(Collected data)
[Start of Attachment]
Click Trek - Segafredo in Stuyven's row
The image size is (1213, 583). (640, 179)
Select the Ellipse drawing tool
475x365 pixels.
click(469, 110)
[End of Attachment]
[Start of Attachment]
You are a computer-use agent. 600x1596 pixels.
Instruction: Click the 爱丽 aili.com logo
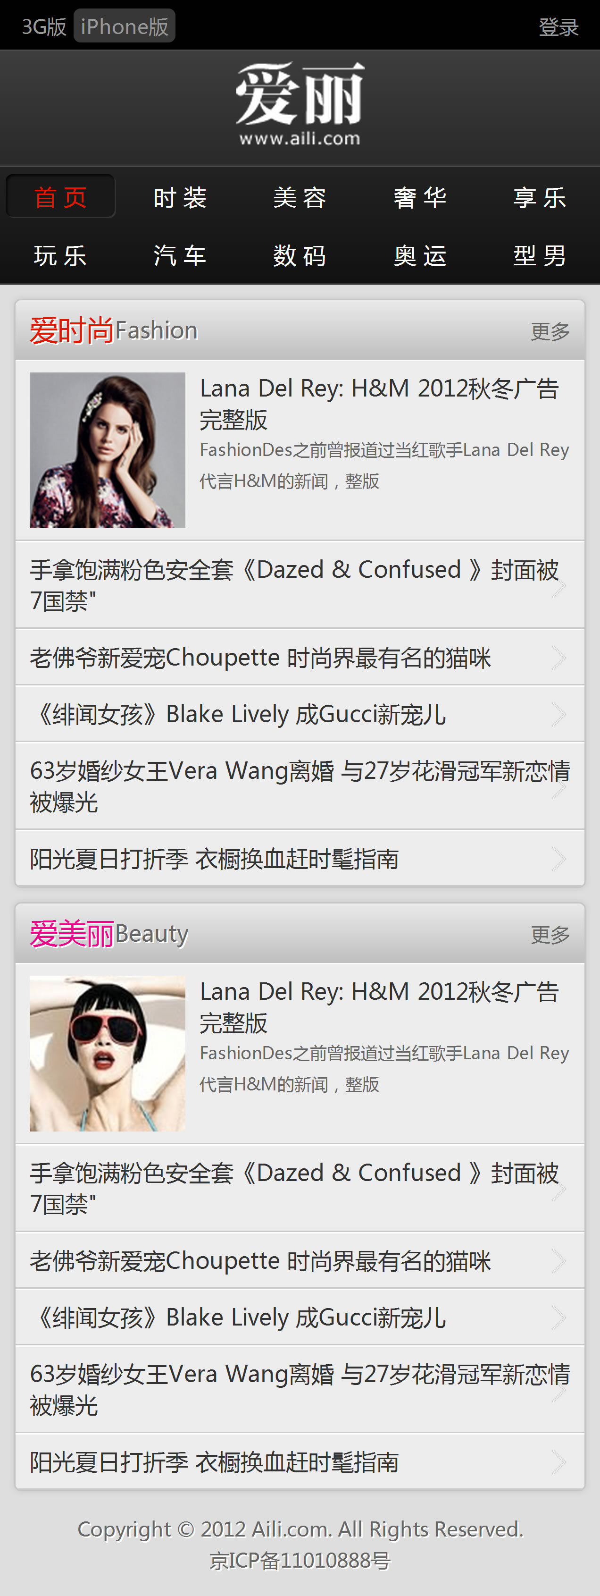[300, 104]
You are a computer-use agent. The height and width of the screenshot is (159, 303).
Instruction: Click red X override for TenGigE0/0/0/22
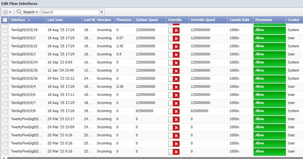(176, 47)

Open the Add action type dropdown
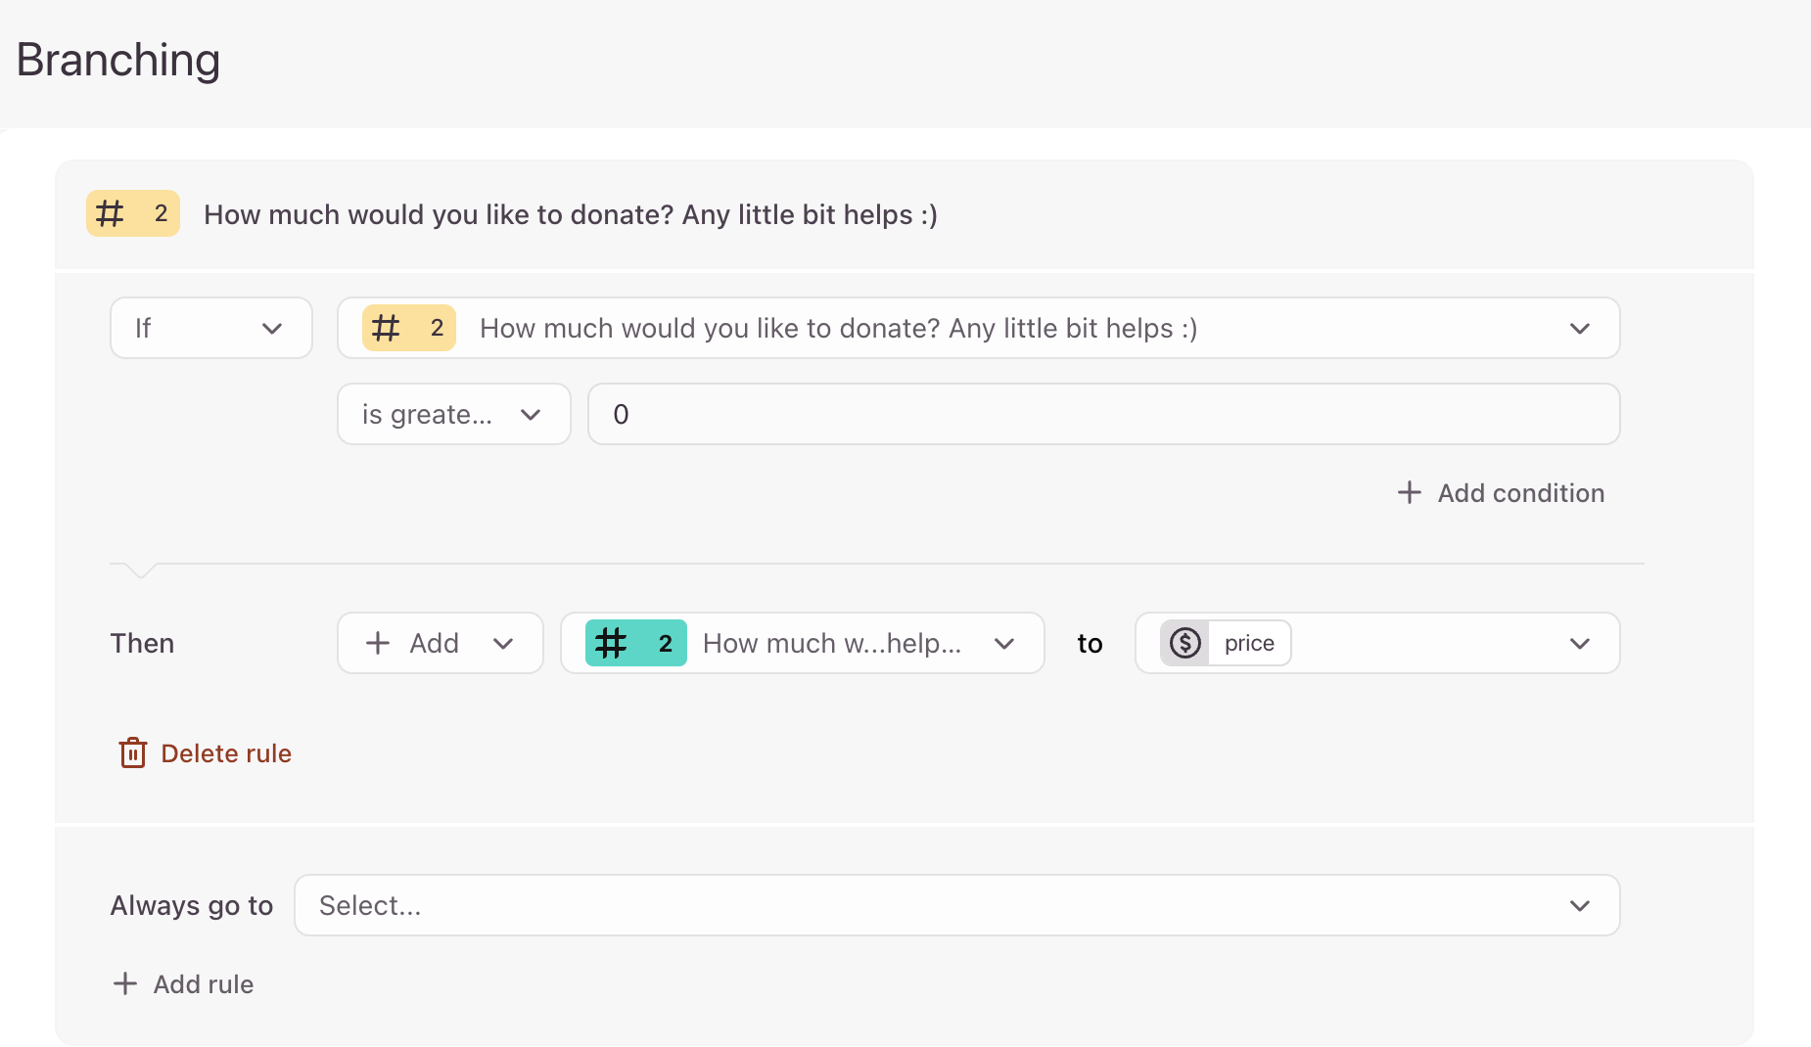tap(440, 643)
[End of Attachment]
**YOUR INSTRUCTIONS**:
Reproduce every line in the records above that contains the word "agent".

**EXERCISE ANSWER**:
You are a computer-use agent. 600x1596 pixels.
You are a computer-use agent. The height and width of the screenshot is (159, 303).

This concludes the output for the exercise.